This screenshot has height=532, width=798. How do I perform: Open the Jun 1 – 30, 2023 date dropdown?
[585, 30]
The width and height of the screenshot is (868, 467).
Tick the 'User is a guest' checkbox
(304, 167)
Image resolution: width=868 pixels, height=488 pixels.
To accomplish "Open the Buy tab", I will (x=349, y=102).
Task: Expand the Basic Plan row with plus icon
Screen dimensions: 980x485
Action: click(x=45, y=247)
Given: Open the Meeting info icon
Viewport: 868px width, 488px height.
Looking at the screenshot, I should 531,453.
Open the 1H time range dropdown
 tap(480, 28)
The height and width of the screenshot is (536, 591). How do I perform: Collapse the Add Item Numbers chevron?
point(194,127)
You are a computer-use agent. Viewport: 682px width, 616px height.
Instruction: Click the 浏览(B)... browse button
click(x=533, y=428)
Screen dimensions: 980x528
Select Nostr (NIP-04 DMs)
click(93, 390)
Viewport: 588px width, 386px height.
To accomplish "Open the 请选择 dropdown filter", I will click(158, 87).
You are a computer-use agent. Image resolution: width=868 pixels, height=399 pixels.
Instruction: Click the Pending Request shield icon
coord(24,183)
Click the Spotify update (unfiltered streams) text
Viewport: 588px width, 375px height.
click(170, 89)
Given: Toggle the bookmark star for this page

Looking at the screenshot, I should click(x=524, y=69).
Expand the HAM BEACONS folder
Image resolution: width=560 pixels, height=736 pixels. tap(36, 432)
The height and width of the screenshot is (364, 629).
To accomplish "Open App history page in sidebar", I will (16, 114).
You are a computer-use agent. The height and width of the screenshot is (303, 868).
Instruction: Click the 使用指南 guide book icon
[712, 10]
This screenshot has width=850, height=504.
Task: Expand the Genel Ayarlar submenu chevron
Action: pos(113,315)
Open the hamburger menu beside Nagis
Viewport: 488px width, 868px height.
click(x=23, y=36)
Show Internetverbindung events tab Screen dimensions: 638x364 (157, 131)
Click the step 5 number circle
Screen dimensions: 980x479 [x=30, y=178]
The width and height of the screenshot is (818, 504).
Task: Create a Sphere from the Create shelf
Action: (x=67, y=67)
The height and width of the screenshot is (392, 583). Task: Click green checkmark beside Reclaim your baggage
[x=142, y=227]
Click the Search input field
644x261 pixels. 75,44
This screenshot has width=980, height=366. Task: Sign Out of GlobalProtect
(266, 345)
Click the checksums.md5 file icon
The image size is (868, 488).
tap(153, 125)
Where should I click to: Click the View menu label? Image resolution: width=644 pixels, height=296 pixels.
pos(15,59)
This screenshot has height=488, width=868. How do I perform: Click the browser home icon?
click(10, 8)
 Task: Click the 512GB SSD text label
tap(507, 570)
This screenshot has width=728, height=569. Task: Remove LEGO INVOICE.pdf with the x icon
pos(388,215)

**What is required**: Going through the entries, return every line holding the word "will".

**Output of the exercise**:
To accomplish "Open the Buy tab", I will (x=349, y=102).
To accomplish "Open the 请选择 dropdown filter", I will click(158, 87).
To accomplish "Open App history page in sidebar", I will (16, 114).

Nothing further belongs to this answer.